- Required work:
Go to the line below that has "United team name", print it and each line after it exactly, and stop after the line that has "Click the Free Margin value"; leave out pictures.

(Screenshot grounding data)
↓
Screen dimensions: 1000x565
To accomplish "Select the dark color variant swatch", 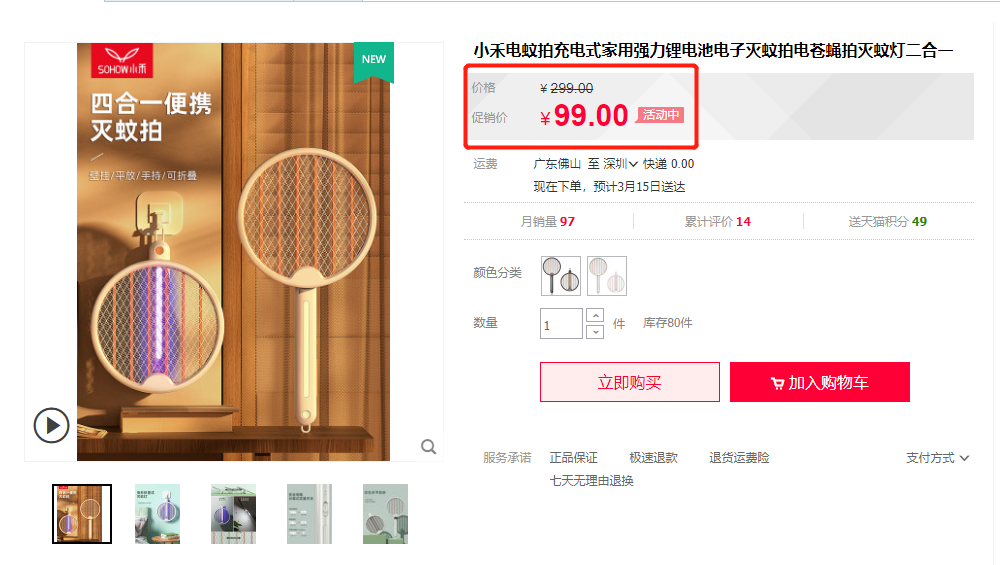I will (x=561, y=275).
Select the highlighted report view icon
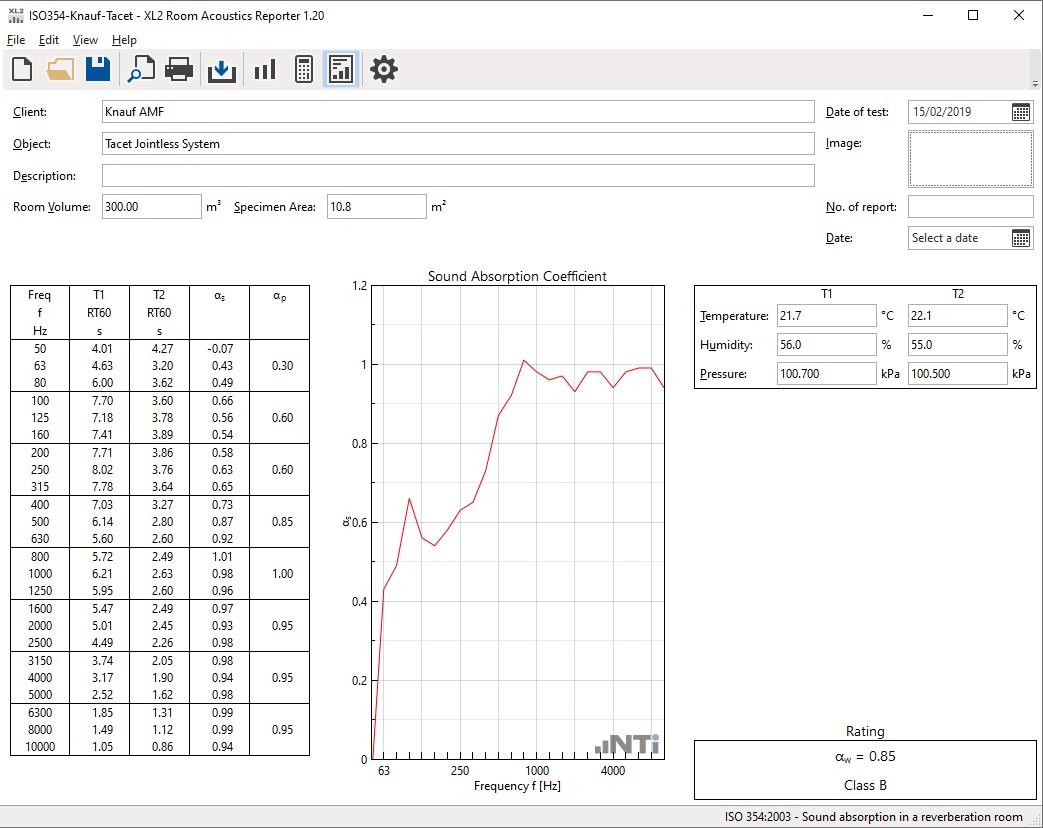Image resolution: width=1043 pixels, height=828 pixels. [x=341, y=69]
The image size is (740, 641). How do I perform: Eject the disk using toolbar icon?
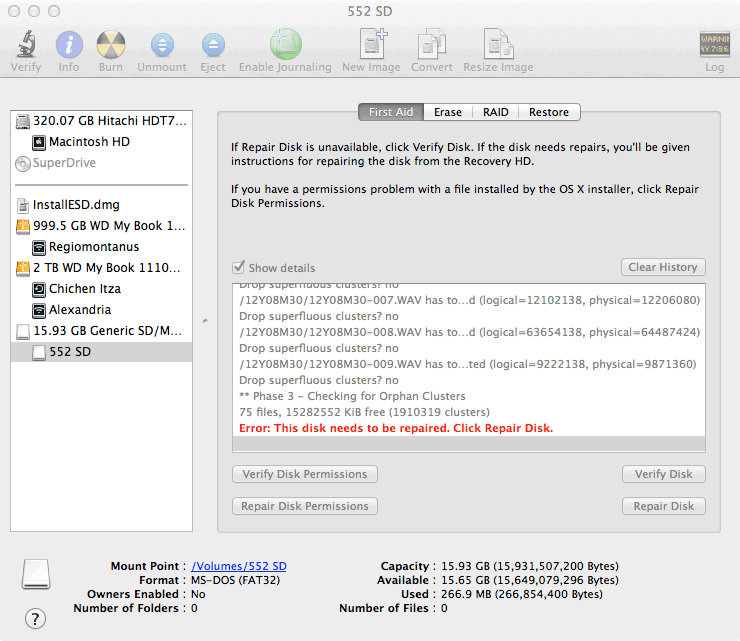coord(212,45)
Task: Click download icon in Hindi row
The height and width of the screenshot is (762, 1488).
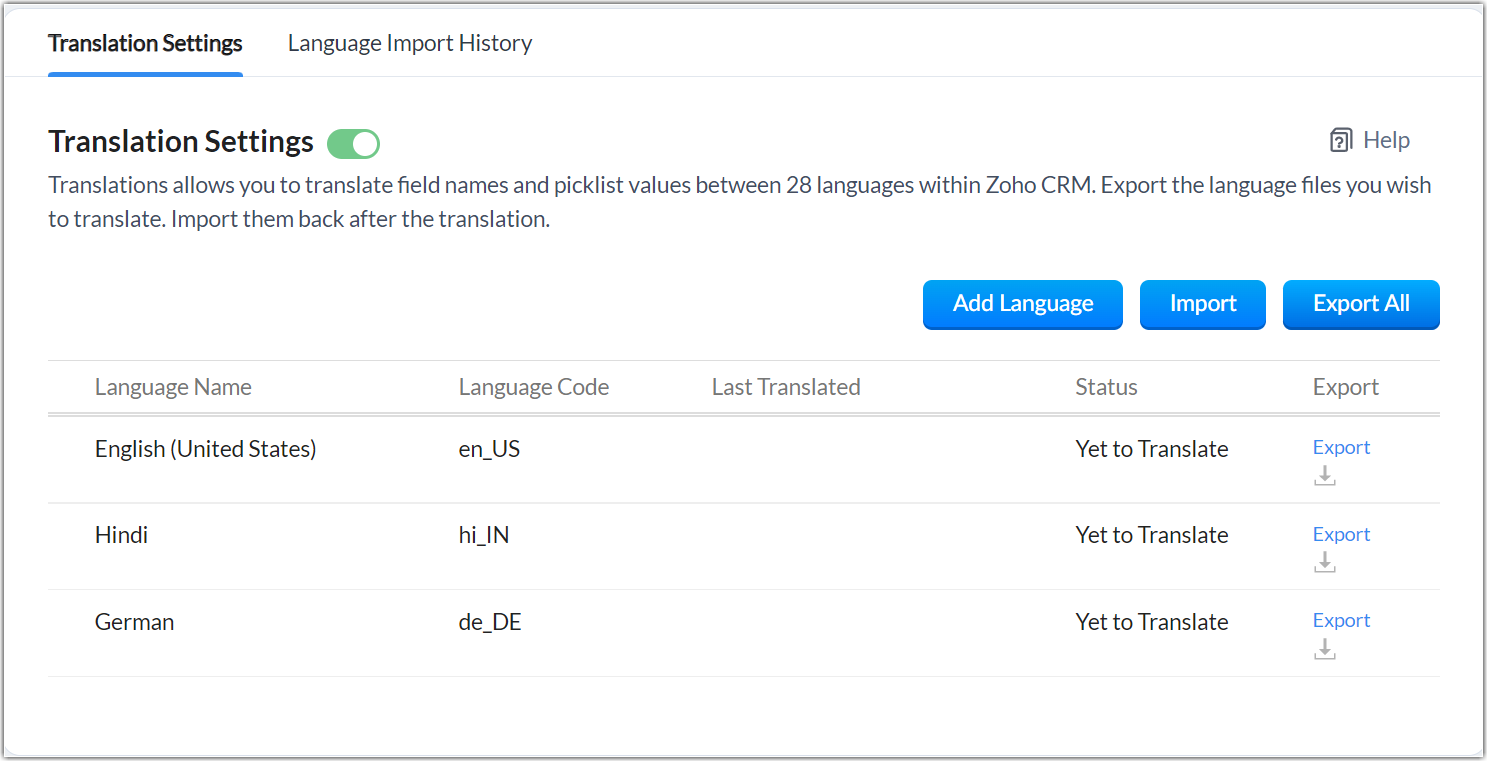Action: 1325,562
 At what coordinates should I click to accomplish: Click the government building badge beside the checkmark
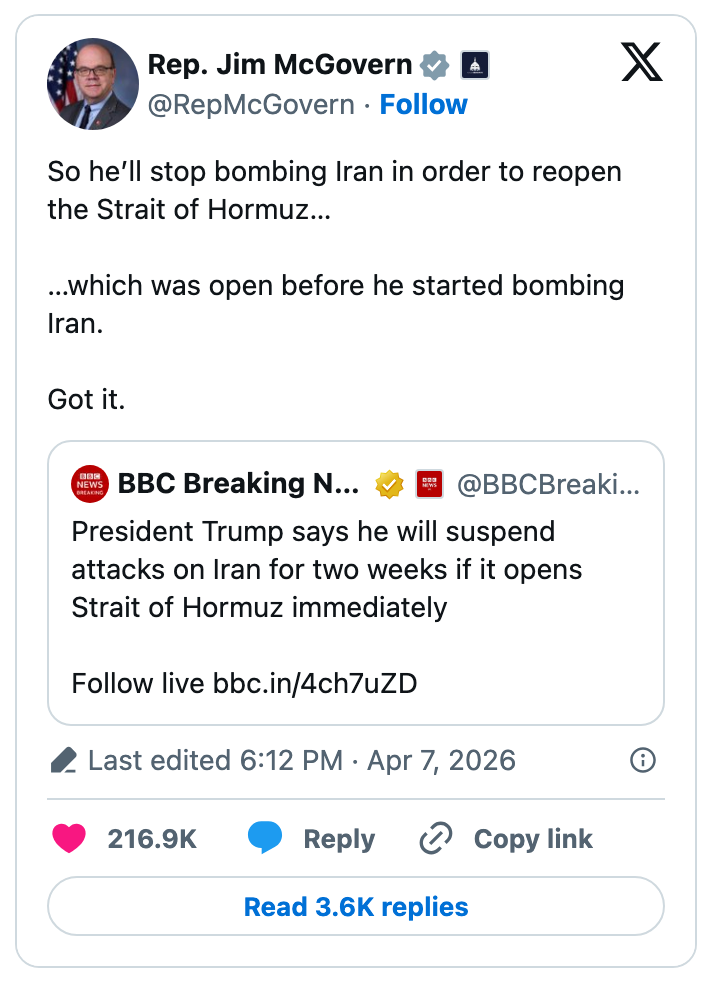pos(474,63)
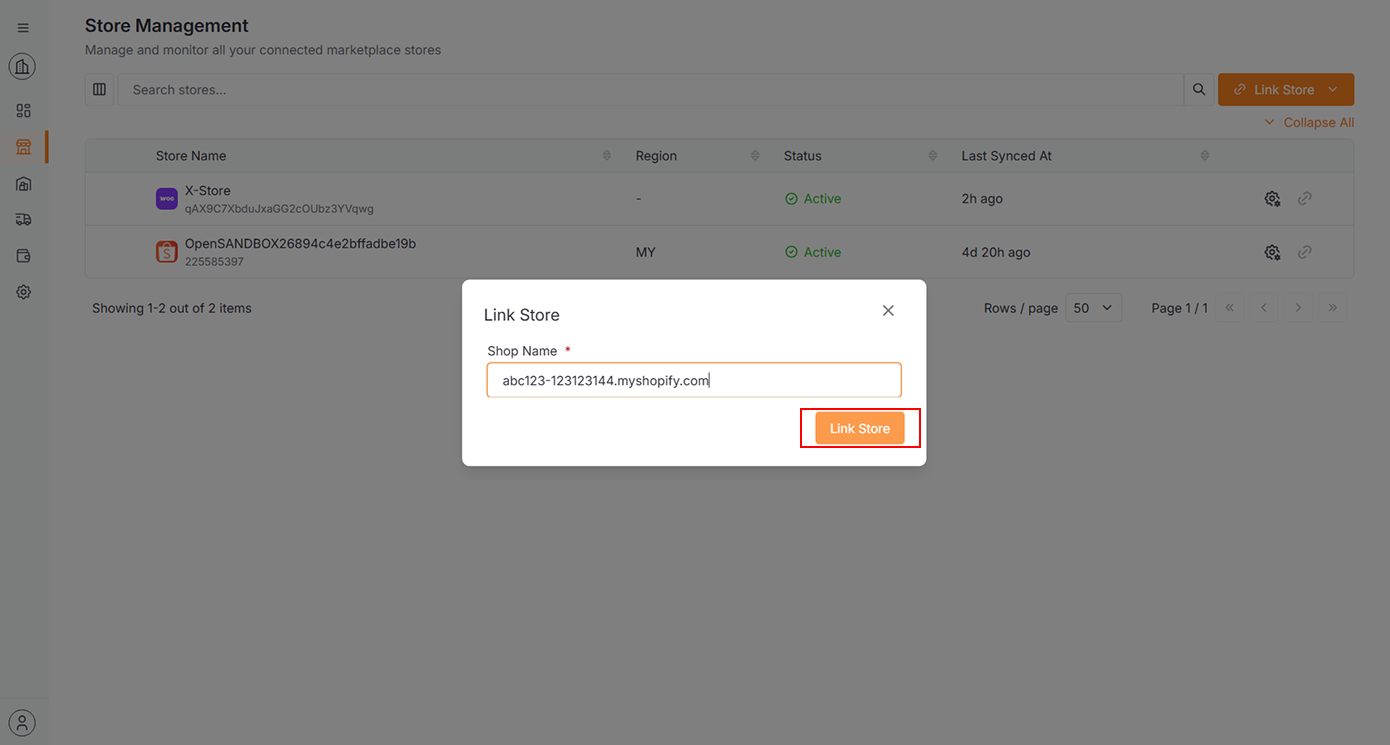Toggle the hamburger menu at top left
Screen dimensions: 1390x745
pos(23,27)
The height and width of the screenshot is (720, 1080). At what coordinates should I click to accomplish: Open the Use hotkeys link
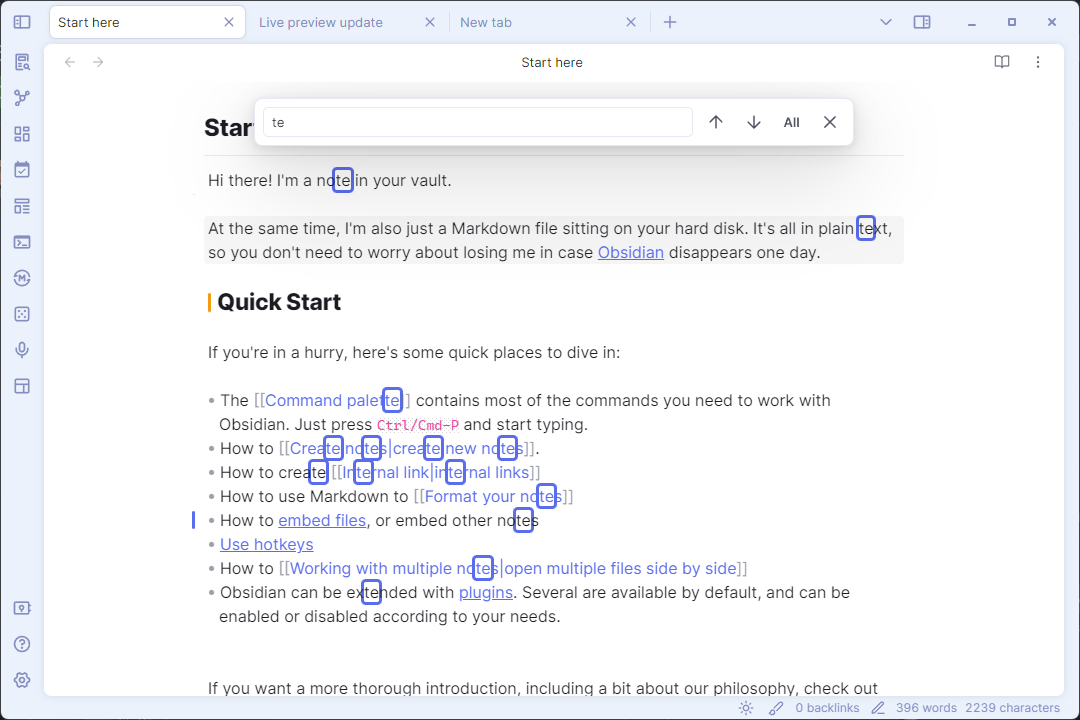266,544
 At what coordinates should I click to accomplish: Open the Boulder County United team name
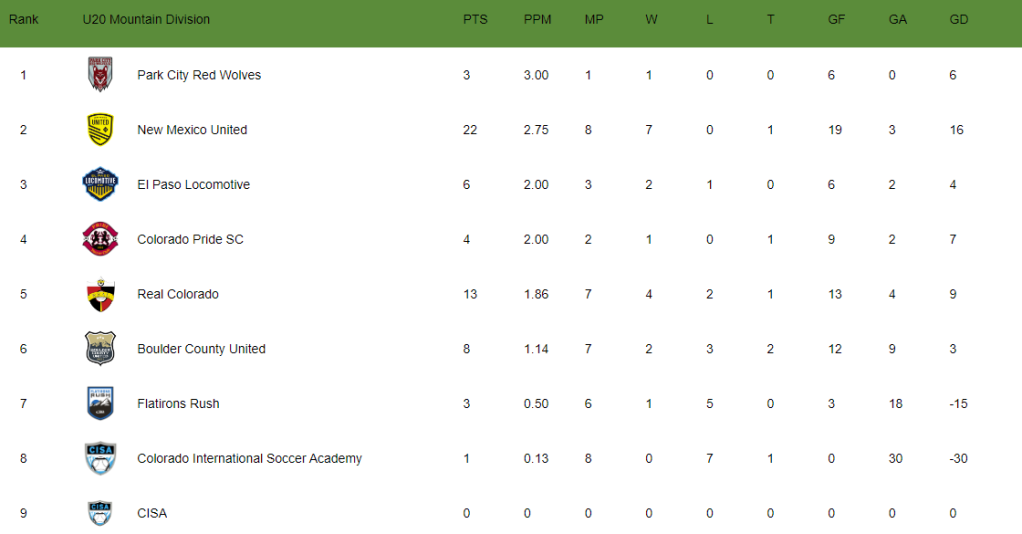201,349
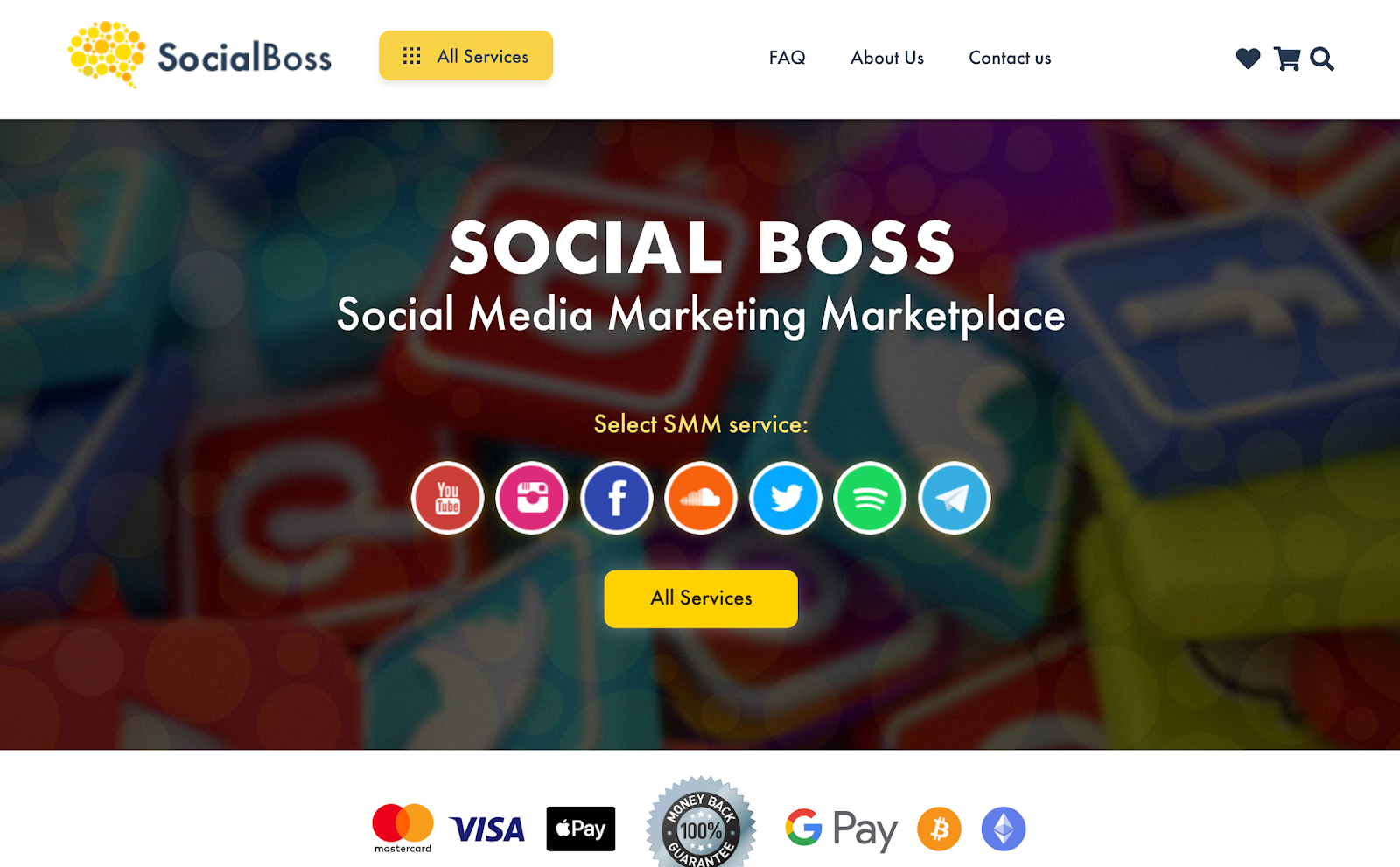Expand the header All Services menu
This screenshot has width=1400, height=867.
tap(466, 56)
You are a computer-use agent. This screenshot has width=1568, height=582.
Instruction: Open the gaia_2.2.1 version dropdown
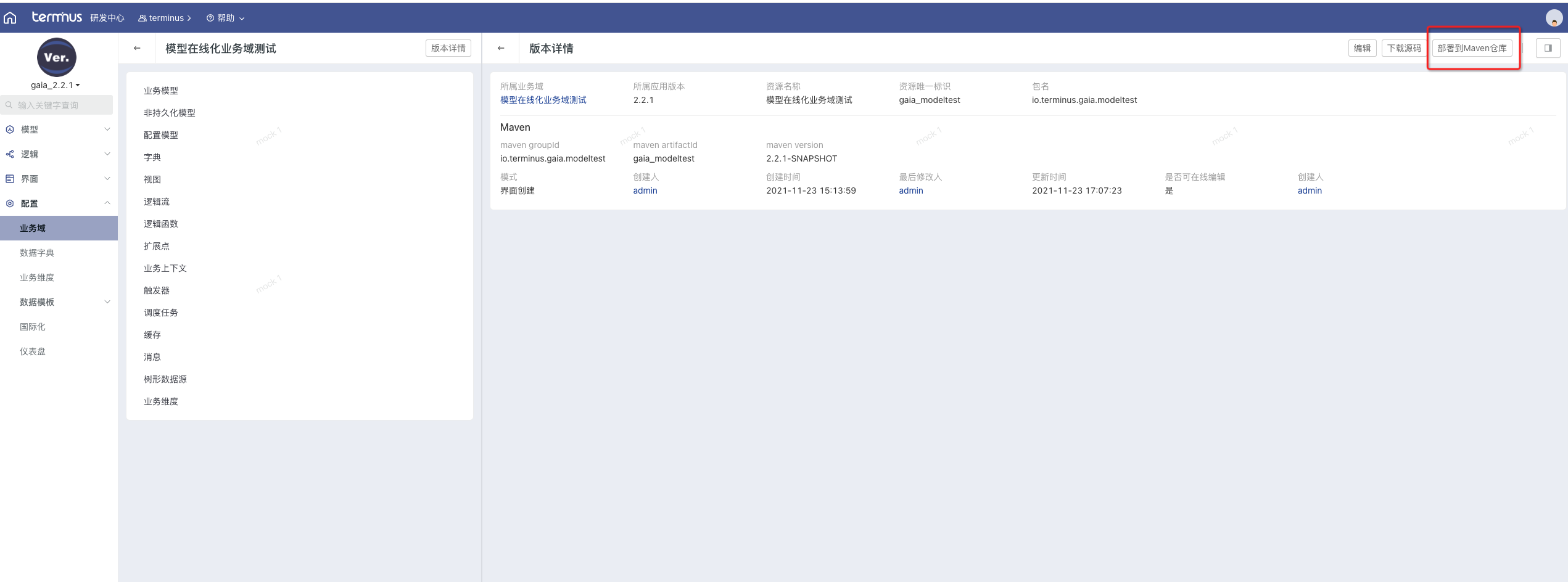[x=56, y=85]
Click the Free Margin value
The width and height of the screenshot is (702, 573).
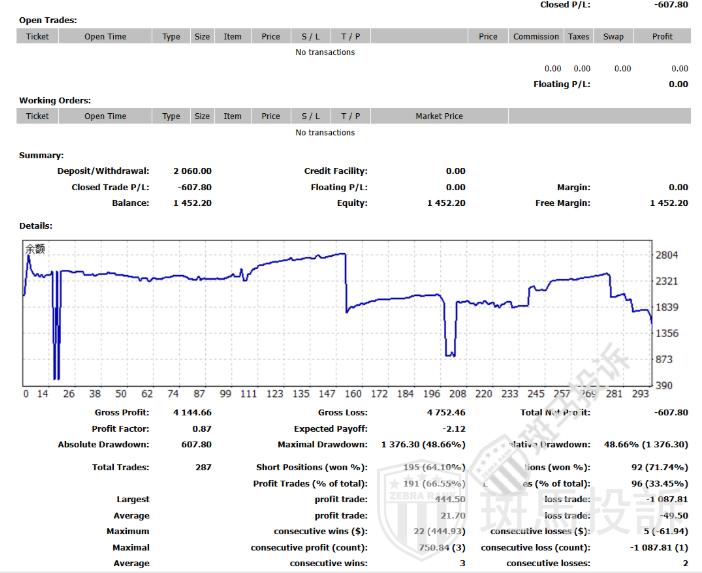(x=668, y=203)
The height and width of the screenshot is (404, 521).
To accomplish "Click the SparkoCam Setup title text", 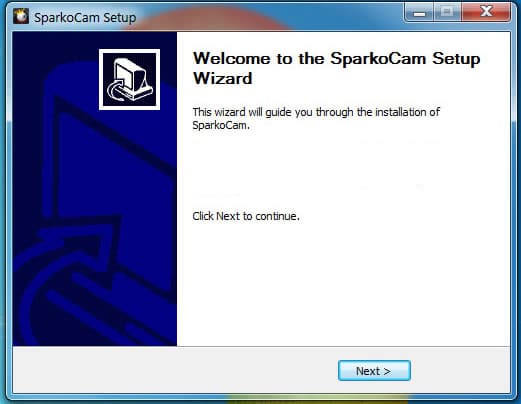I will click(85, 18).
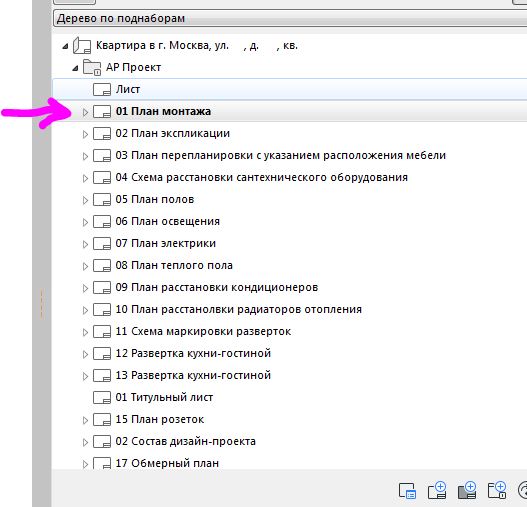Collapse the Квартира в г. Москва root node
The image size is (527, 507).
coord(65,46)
↑
- Completed task:
 At what coordinates should I click to accomplish: Open the Boulder County United team name
201,349
Expand the header All Services menu
This screenshot has width=1400, height=867.
tap(466, 56)
You are a computer-use agent. This screenshot has width=1568, height=582.
Instruction: Open the gaia_2.2.1 version dropdown
[x=56, y=85]
Click the Free Margin value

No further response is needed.